Description of the task
Reproduce the lines in the records below word for word, starting with the line that contains "Click the Start" and ending with the line that contains "tap(269, 474)", both included. Give only those lines.

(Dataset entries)
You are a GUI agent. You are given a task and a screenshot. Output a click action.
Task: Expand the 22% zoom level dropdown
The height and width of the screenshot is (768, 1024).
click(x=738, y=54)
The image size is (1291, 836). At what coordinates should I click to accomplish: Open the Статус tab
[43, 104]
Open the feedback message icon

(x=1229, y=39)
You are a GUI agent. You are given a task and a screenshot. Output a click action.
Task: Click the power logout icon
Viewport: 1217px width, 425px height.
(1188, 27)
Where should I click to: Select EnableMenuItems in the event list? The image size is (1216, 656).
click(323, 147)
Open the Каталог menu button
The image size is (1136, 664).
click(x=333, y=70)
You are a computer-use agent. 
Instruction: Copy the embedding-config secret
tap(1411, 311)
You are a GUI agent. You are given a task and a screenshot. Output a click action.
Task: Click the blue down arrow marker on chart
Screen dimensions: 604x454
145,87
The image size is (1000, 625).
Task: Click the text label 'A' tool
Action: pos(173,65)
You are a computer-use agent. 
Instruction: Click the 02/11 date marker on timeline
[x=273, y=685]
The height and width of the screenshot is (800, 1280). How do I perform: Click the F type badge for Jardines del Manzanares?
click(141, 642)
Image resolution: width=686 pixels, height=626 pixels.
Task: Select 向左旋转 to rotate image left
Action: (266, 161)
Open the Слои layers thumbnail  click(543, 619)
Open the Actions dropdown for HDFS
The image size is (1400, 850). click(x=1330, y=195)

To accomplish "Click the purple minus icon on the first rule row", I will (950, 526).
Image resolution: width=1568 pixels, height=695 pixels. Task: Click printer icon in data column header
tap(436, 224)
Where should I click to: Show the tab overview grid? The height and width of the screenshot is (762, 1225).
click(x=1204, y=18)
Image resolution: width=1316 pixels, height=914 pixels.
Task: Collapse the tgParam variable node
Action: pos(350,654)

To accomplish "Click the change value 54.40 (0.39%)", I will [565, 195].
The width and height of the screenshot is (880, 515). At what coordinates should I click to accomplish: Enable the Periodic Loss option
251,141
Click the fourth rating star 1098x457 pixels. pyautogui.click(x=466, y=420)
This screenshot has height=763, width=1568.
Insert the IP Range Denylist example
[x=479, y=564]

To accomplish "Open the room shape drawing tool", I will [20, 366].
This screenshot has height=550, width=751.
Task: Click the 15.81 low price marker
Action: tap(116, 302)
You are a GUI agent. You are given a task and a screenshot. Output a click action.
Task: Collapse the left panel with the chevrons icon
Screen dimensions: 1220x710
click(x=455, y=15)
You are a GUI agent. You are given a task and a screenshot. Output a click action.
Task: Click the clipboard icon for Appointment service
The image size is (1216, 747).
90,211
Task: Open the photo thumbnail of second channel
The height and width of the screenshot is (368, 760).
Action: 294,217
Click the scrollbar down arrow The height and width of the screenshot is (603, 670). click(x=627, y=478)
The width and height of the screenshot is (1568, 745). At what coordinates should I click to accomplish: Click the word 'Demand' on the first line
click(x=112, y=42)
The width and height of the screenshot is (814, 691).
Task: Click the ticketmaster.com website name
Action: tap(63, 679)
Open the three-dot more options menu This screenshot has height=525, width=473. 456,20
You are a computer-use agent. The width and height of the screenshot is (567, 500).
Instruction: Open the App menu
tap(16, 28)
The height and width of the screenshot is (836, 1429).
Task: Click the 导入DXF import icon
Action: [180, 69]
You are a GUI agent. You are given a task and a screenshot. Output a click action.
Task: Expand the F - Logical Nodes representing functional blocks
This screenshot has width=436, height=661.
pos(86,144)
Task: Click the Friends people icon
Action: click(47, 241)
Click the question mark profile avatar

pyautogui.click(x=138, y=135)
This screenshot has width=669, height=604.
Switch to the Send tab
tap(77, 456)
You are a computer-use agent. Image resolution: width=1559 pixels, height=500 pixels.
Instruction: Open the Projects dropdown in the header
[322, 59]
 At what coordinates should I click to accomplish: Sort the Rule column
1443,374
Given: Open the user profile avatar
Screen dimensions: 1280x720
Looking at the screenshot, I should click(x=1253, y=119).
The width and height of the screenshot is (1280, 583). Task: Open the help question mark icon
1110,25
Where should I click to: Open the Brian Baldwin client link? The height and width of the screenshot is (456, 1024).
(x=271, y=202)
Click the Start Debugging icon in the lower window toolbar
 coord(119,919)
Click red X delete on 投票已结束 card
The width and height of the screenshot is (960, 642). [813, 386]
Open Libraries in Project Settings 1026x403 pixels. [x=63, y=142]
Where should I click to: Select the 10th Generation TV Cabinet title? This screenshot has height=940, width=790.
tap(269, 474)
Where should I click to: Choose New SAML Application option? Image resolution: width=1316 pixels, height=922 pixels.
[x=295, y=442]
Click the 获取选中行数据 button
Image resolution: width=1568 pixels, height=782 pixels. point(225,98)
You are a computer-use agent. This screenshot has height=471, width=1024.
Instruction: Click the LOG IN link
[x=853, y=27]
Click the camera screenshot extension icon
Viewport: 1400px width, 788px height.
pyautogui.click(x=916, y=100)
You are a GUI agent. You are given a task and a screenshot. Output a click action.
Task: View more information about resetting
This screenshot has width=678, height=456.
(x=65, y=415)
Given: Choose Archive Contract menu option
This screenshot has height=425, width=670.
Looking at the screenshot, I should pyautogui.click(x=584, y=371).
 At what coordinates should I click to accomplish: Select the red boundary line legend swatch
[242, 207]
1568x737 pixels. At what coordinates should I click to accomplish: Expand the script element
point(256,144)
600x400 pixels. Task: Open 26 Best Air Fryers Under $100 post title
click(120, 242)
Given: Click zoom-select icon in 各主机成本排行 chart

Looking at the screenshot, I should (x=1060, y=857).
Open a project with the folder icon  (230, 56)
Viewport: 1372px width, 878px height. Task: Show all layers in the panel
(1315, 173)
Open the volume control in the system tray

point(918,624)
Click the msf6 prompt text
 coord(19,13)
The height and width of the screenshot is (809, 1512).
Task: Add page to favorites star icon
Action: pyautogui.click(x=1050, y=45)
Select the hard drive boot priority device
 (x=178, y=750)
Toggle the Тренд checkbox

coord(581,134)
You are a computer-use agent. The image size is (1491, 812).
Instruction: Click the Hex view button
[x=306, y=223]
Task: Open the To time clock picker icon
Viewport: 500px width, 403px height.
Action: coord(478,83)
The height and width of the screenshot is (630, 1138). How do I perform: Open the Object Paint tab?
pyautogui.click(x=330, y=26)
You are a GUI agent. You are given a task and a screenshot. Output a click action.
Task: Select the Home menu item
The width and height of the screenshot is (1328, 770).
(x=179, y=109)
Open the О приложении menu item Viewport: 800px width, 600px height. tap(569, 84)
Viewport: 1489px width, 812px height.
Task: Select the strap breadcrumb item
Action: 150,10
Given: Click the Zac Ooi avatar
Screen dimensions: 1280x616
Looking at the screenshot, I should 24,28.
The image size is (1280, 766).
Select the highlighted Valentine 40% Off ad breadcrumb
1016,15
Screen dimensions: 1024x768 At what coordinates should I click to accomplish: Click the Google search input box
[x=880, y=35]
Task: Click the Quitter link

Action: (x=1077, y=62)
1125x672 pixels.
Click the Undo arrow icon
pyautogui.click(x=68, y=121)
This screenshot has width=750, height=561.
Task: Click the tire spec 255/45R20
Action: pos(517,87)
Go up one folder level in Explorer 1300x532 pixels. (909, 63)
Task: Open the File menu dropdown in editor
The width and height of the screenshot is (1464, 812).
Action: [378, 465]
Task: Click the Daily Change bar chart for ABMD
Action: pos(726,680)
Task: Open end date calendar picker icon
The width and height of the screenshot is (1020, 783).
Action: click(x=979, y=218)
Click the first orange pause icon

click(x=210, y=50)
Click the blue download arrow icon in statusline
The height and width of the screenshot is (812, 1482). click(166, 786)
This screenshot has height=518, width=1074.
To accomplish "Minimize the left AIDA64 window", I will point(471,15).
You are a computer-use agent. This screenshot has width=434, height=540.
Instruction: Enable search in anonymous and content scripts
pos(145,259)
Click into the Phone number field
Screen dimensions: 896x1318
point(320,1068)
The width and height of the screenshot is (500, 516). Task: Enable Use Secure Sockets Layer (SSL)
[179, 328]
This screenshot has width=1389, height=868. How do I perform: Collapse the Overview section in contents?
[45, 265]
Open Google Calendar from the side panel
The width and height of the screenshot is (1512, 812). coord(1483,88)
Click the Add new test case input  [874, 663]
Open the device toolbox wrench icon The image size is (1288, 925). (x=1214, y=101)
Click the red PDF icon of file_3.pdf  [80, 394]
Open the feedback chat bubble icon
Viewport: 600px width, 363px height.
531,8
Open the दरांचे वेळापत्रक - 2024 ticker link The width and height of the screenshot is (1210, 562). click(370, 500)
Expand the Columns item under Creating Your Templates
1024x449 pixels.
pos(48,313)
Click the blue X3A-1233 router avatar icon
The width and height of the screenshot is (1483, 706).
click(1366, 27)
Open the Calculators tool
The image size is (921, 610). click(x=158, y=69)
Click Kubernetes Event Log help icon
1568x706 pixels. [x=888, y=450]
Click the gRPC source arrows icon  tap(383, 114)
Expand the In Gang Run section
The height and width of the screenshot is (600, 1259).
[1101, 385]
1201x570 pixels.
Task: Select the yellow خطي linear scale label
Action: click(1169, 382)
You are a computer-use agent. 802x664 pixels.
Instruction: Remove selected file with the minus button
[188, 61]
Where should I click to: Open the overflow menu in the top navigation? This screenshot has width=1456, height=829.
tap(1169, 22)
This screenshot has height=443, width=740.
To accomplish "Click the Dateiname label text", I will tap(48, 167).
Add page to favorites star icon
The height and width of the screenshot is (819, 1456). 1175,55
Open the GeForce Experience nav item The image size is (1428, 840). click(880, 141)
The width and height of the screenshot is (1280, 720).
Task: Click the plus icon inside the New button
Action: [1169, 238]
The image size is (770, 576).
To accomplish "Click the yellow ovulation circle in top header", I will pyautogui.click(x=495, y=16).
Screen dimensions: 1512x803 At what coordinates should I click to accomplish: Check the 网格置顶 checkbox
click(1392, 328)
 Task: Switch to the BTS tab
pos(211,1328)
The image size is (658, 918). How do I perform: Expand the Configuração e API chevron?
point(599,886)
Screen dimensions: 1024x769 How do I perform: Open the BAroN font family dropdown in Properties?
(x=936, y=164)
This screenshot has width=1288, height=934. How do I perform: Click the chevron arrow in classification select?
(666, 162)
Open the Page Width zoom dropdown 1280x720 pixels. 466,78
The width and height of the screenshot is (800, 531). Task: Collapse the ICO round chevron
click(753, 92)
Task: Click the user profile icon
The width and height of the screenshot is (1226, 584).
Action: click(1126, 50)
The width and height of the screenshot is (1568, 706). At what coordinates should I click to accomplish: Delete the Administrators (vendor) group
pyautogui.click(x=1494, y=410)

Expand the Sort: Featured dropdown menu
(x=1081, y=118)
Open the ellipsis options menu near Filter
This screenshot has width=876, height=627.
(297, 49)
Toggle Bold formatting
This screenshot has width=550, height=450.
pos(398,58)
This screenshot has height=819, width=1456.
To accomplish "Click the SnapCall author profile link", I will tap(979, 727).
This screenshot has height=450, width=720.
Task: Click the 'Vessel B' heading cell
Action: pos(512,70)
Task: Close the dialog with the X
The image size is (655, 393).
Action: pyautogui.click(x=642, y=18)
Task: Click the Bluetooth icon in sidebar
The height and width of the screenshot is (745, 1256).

Full solution
Click the Start Debugging icon in the lower window toolbar
 coord(119,919)
Click red X delete on 投票已结束 card
The width and height of the screenshot is (960, 642). [813, 386]
Open Libraries in Project Settings 1026x403 pixels. [x=63, y=142]
Where should I click to: Select the 10th Generation TV Cabinet title? This screenshot has height=940, width=790.
tap(269, 474)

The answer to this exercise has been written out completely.